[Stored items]
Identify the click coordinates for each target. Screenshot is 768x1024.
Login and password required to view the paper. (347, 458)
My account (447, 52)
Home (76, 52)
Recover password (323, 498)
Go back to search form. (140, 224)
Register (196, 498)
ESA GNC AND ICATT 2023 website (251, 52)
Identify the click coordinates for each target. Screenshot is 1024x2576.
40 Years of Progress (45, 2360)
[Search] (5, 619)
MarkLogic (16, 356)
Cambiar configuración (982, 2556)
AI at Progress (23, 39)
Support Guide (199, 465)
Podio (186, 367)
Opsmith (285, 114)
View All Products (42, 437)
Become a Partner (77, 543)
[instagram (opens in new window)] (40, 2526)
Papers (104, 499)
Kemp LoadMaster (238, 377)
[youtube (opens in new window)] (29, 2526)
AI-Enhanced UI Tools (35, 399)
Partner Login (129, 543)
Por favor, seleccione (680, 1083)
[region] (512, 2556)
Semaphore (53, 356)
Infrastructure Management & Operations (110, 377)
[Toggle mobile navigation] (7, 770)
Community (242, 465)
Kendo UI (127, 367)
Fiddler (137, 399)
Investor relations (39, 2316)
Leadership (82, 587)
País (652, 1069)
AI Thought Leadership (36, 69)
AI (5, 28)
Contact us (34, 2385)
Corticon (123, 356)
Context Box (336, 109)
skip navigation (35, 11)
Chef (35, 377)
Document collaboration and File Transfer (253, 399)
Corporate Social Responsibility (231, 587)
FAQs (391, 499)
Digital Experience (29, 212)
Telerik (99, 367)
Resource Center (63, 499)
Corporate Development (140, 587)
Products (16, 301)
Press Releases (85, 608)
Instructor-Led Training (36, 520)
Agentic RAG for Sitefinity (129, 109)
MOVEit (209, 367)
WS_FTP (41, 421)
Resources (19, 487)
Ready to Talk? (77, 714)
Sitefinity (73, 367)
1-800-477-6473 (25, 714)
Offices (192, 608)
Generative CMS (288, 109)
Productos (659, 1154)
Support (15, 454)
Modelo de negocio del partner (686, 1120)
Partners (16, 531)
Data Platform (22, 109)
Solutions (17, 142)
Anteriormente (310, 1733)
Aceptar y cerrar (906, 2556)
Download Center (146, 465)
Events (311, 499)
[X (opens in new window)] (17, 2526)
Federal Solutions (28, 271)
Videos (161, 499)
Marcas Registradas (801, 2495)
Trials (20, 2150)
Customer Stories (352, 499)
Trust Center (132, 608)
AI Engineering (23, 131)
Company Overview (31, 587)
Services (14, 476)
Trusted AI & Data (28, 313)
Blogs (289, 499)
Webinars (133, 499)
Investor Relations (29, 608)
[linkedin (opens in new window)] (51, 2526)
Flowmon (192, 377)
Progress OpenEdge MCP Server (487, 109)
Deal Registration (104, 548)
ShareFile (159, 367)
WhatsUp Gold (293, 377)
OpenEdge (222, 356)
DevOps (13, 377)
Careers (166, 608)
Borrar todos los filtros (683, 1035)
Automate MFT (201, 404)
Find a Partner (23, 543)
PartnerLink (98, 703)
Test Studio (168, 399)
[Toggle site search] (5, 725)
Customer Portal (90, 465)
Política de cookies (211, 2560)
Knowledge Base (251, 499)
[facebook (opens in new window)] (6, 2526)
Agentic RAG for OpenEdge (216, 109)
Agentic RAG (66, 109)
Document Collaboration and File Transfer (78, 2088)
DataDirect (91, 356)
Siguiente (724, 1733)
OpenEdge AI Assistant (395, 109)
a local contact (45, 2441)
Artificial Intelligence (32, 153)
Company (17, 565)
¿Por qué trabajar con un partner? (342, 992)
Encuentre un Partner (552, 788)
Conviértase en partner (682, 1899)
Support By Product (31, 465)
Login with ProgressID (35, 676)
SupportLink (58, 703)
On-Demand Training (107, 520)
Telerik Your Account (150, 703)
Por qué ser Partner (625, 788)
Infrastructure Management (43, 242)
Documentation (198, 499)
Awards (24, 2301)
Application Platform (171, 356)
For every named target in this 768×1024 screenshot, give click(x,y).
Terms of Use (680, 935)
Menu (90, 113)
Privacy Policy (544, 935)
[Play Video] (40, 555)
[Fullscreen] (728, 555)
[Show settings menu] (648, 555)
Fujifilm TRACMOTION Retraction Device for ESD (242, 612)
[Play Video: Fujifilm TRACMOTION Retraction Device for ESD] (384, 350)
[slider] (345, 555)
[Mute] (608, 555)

→ **THE TASK**: When you answer, output each line of the data exactly as given, from its first line up to and including the one with "Kemp LoadMaster (238, 377)".

→ **WRITTEN ANSWER**:
Identify the click coordinates for each target. Screenshot is 768x1024.
Login and password required to view the paper. (347, 458)
My account (447, 52)
Home (76, 52)
Recover password (323, 498)
Go back to search form. (140, 224)
Register (196, 498)
ESA GNC AND ICATT 2023 website (251, 52)
Identify the click coordinates for each target. Screenshot is 1024x2576.
40 Years of Progress (45, 2360)
[Search] (5, 619)
MarkLogic (16, 356)
Cambiar configuración (982, 2556)
AI at Progress (23, 39)
Support Guide (199, 465)
Podio (186, 367)
Opsmith (285, 114)
View All Products (42, 437)
Become a Partner (77, 543)
[instagram (opens in new window)] (40, 2526)
Papers (104, 499)
Kemp LoadMaster (238, 377)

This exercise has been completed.